At a recent rehearsal, current students were concentrating on their Monterey festival set, which the ensemble will reprise at Sunday’s concert.

The half-hour program swings from a bossa nova-tinged “Take the A Train” — the legendary Duke Ellington Orchestra’s signature song, composed by Billy Strayhorn — to a lyrical, far-from-Disney take on “Someday My Prince Will Come,” a jazz classic since the ’50s.

Although the players are full-time students, Loeb and fellow faculty member Nathan Tanouye (whose professional associations range from principal trombonist with the Las Vegas Philharmonic to trombonist, arranger and orchestrator for Caesars Palace mainstay Celine Dion) “treat them like professionals,” Loeb says.

“We’re installing the professionalism,” he adds, which means that, every time UNLV’s jazz ensemble takes the stage, “we’re not going on as students — we’re going on as artists.”

Behind the big win

It’s tough to impress the judges at big competitions.

Dave Loeb knows.

“It’s subjective,” the head of UNLV jazz studies says. “Do they like straight-ahead jazz, or do they like real modern?”

Either way, the judges at the Monterey Jazz Festival’s Next Generation Festival liked what they heard from UNLV’s Jazz Ensemble I, which tied for top honors in the college big band division — and earned a performing spot at last weekend’s prestigious main festival in Monterey, California.

“It’s unbelievably difficult to be a judge at this thing,” says Loeb, who’s judged different divisions of the competition.

Judges are looking for certain things from the competing musicians, he explains.

“The creativity in the solos” is one factor, according to Loeb. Other must-have elements: “the ensemble’s tightness and drive,” whether the group is “rhythmically exciting” and whether the performance is “thematically, historically and texturally” accomplished.

During the Next Generation competition, the UNLV ensemble played a variety of tunes from several arrangers, including a student, Las Vegas saxophonist Julian Tanaka and “a well-known slow blues” from trumpet and big band legend Thad Jones.
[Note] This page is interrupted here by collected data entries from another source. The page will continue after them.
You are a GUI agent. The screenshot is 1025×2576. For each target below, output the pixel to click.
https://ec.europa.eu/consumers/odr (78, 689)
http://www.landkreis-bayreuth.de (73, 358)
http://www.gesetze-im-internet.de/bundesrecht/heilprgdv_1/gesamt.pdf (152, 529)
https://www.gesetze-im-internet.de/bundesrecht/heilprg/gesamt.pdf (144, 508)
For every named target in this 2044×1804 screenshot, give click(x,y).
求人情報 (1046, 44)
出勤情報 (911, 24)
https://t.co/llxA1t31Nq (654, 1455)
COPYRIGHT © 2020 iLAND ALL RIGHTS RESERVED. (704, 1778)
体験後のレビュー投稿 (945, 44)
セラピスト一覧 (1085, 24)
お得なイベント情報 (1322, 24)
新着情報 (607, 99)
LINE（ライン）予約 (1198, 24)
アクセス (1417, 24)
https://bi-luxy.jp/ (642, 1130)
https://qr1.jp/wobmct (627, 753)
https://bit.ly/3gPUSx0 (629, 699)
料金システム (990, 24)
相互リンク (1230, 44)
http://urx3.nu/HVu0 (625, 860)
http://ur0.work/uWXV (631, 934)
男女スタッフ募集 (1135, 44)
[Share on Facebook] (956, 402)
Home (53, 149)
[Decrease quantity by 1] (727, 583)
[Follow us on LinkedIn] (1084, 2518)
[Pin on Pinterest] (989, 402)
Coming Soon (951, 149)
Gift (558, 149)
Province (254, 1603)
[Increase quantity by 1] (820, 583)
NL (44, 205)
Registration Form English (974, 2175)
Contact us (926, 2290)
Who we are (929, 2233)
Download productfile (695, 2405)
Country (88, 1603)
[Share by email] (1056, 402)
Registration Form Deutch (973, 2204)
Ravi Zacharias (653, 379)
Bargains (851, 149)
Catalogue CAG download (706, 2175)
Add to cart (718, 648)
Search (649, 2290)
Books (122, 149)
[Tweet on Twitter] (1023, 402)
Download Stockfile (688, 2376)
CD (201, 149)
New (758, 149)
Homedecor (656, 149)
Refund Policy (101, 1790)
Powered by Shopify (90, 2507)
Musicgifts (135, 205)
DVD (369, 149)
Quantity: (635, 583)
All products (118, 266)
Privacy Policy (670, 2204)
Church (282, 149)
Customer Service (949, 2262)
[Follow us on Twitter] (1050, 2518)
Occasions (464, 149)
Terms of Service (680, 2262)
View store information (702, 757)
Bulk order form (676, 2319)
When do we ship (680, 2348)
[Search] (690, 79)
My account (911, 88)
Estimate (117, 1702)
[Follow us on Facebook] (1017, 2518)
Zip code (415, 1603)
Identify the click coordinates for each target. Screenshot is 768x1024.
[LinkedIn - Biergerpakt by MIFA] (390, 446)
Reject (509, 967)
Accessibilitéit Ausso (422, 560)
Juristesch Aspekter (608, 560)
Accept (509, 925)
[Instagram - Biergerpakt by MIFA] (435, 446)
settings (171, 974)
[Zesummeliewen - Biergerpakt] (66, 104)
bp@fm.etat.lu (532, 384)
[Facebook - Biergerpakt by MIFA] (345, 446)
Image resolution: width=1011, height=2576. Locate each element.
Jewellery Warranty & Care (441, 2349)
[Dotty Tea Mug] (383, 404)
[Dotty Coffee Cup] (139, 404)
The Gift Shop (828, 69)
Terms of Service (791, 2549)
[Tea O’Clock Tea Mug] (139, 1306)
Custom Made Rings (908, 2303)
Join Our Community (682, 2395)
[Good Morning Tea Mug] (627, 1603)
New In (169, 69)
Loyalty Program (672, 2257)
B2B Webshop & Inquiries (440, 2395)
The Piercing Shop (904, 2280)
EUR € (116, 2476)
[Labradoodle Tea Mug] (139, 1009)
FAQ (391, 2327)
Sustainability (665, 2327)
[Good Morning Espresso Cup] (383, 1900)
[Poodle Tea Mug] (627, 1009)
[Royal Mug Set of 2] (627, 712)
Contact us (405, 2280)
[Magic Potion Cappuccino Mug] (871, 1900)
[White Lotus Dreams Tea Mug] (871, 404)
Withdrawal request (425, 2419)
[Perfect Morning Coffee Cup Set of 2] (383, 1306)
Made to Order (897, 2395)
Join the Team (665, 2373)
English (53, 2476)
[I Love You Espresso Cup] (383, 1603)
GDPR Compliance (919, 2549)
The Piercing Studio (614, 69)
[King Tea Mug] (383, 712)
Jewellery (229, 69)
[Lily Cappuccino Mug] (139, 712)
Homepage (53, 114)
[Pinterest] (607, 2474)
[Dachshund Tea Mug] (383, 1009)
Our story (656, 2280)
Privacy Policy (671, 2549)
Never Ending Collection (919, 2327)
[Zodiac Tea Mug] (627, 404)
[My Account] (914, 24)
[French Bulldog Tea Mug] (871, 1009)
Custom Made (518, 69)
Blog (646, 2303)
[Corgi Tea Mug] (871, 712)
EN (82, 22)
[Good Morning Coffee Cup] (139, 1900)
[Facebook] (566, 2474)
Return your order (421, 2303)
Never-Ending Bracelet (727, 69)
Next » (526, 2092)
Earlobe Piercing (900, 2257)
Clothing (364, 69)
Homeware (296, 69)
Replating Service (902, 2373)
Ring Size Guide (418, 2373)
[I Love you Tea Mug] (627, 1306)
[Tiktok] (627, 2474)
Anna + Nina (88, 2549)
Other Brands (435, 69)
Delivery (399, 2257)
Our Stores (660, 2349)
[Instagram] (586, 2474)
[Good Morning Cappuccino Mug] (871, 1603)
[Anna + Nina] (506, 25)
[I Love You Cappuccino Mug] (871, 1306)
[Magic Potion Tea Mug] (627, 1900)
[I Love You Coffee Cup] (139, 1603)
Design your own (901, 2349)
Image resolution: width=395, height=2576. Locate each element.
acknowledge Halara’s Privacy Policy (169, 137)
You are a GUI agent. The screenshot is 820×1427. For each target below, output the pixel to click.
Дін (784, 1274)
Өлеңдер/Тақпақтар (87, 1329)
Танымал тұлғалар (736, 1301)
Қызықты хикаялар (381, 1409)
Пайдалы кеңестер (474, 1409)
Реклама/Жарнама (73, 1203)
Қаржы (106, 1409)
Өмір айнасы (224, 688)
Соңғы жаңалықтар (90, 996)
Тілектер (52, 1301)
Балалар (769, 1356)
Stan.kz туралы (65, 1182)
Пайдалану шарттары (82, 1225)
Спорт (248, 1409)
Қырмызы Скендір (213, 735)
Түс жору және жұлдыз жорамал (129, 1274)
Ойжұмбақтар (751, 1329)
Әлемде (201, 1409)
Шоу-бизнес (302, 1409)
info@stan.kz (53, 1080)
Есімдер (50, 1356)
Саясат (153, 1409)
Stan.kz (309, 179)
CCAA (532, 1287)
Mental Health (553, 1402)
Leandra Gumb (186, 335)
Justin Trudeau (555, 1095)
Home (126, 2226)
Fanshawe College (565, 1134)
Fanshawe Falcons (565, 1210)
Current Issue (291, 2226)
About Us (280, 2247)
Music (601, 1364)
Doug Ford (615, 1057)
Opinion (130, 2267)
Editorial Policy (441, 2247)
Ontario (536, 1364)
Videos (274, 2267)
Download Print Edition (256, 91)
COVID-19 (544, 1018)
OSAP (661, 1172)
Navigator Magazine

For the latter, Loeb told his student musicians, “You gotta bring it, because everybody knows that one.”

UNLV’s Jazz Ensemble definitely did bring it during the competition, tying for first place in their division. But so did other student musicians, Loeb notes.

Walking toward the Monterey wharf, where the Next Generation festival’s exhibition stage was located, Loeb and other UNLV musicians heard a group — before they saw them — playing “a great chart we recorded. And one of the guys asked, ‘Are we playing against that group?’ ”

When they rounded the corner, and finally saw the musicians, they realized “it’s middle school kids.”